Dec 2008 Fermentation Friday is all about the YEAST!

Lets pop this post up to the top of the blog since its Fermentation Friday! December's Fermentation Friday is today the 26th. Check out this month's host, Rooftop Brew.

So it is true. If there were no yeast, there would be no beer. Malted grain, hops, yeast and water make up the four common ingredients of beer. Of course yeast brings something special to the plate. Aside from the brewer's tasks, the yeast is doing all the work of creating the alcohol and contributing to flavor. Did I mention that yeast is a living creature?

Each time we brew up a batch of beer we employ billions of these little buggers like a legion of aquatic biomechanical terraforming beasties to do our bidding. "Go forth and consume the fermentables!", we cry. Each homebrewer employs them in their own way, under their own conditions with varying degrees of care or carelessness. Yet, somehow the beer comes out very drinkable. Notice I didn't say, "the same".

So Andy wants to know how we do it. How do each of us realize the power of the yeast? Here at BB2 its a bit of a mess. I'm always changing. Over the years I've evolved. I employed dry yeast for a few batches in the early days. I wanted to improve the quality of my beer and heard that yeast made all the difference. Then I learned starters greatly decreased the lag time before visible fermentation. Of course all this yeast cost me a pretty penny over the years. After further research I discovered you could save your yeast. The plan for the short term storage involved some bottles with foil and even some growlers every now and then to hold the yeast slurry. That worked for a few batches, but, soon I forgot about my stored yeast. After all I wanted to try new styles and they often required different yeast. Today I ferment using the yeast cake of the batch before when possible. I've even taken to some of the better dry yeasts with good results. My current problem is the volatility of the fermentation when pitching onto a fresh yeast cake. I often blow off good beer in the process. I'm not short on solutions for this. I'll simply need to find out what works best for me.

If you think about it, these tiny creatures have trained us. The wort must have oxygen, warm wart that's not too cold or hot. We invite the yeast into our carefully prepared brew and feed it the best fermentables we have. The resident yeast in the house must take notice of this no?

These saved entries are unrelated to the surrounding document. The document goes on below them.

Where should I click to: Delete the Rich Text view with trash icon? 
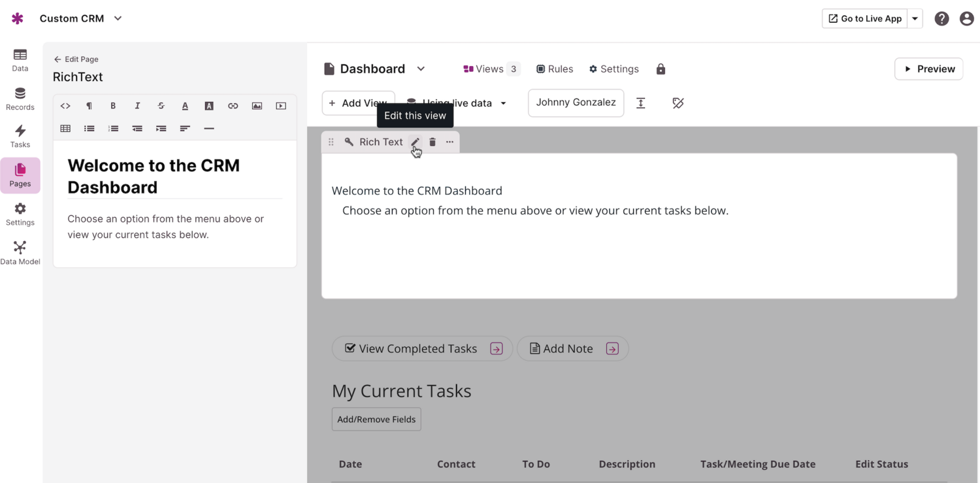tap(433, 142)
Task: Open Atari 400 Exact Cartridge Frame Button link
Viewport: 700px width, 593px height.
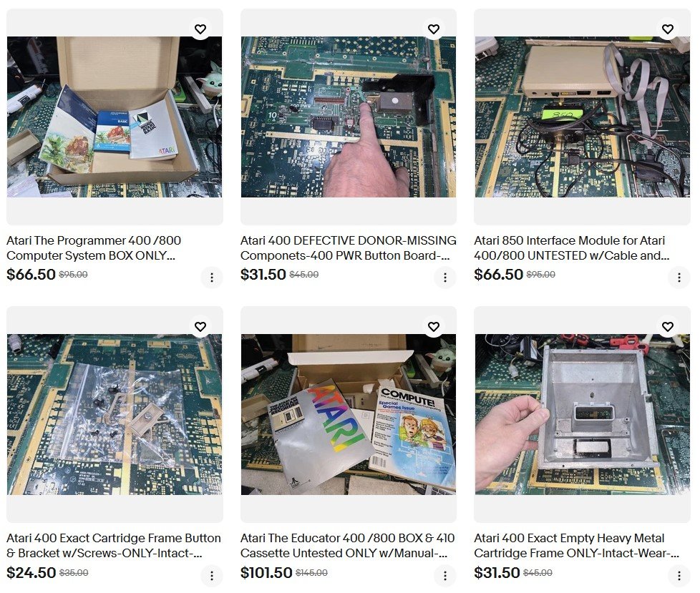Action: (114, 546)
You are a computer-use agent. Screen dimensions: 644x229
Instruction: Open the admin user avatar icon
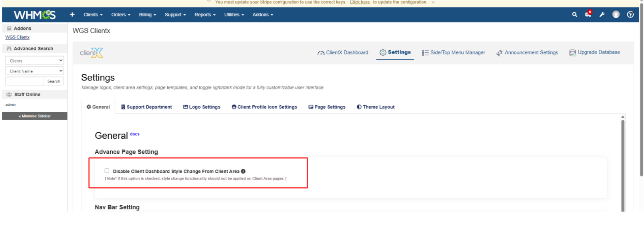tap(616, 15)

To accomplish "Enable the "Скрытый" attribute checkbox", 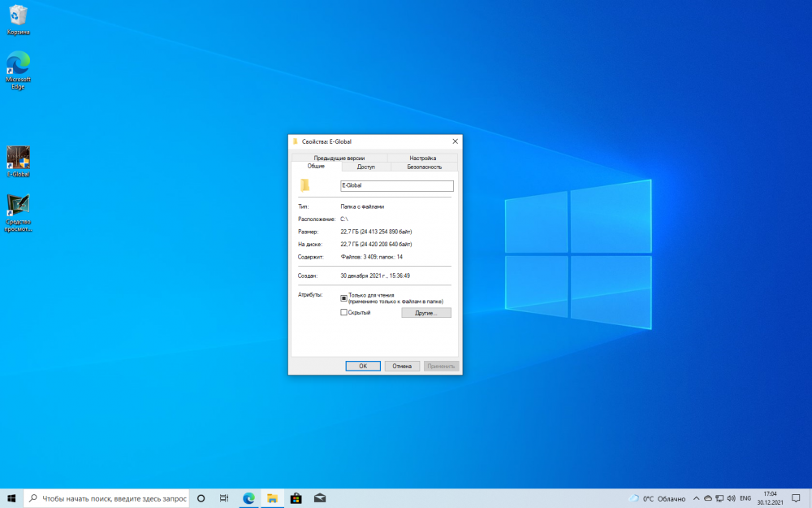I will (x=343, y=312).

We worry about it, fret over it, check on it, feed it, cool it, warm it, wash it and protect it from other tiny organisms. The phrase "brewing beer" misrepresents the whole thing. It should be called "caring for billions of pet yeast".

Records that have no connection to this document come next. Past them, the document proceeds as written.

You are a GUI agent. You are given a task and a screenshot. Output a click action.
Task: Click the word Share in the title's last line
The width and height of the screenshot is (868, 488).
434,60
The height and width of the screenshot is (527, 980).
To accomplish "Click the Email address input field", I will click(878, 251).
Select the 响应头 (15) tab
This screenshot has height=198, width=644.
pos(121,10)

So, how do we do it here at BB2? Well we've found ourselves balancing the yeasts lives with our own with respect to finances and time. We brew with high quality dry yeast and reuse the yeast cake at least three or four times. I will in the future use a larger carboy or remove some of the slurry to control the violent little buggers.

Image from Wiki Commons.

3 comments:

Travis said...

I am always amazed at how strong beer yeast is. We've trained ourselves to be so anal about sanitation that we forget sometimes that this process dates back before the knowledge of germs, infection and yeast. They just know that if you mix these things together, it makes good stuff.

Happy New Year.

Russ said...

You know, looking at the graphic demonstrating the evolution of the numeral four, it occurred to me that it's a nice parallel to how many people's palates develop. The symbol for "4" started out simple, got pretty crazy for a while, but actually ended up pretty similar to how it started. Likewise, a lot of people start out drinking simple lagers, get crazy with the hops and alcohol content and bacteria and whatnot, but in the end come back to relatively simple session beers. Obviously there are plenty of exceptions but that seems to be a pretty common arc based on discussions I've had with other beer geeks.

Adam said...

Travis, I couldn't agree more.

Russ, interesting. I'd have to say I'm in that camp. I do like me a big old Belgian or some Russian Imperial Stout 'n whatnot though. Course as a matter of practicality I've learned to look for the great tasting session beers.